Let your answer be the line containing "Task: Choose the" and every line below it to the end of the records, copied exactly.
···
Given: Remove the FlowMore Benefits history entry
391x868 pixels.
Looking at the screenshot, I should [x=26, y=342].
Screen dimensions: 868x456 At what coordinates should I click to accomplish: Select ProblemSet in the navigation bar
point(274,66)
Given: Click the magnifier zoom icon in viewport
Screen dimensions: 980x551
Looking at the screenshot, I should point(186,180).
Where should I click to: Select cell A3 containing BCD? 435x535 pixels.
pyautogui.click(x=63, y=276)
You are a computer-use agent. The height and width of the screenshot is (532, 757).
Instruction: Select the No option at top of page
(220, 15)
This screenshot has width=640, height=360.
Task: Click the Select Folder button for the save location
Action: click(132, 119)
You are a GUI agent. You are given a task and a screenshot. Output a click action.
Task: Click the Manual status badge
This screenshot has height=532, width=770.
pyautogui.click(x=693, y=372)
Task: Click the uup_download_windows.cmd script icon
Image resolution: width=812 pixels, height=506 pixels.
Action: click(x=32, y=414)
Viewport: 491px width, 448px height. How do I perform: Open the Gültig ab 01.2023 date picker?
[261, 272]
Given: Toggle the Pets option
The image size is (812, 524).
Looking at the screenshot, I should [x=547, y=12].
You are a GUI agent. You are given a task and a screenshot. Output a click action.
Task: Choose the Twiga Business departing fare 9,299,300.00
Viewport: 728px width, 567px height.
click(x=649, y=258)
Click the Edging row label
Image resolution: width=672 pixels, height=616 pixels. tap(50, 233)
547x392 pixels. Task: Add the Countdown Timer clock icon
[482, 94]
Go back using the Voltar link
···
== Your solution ==
Task: Choose the Twiga Business departing fare 9,299,300.00
Viewport: 728px width, 567px height.
click(x=649, y=258)
Click the Edging row label
Image resolution: width=672 pixels, height=616 pixels. tap(50, 233)
547x392 pixels. Task: Add the Countdown Timer clock icon
[482, 94]
Go back using the Voltar link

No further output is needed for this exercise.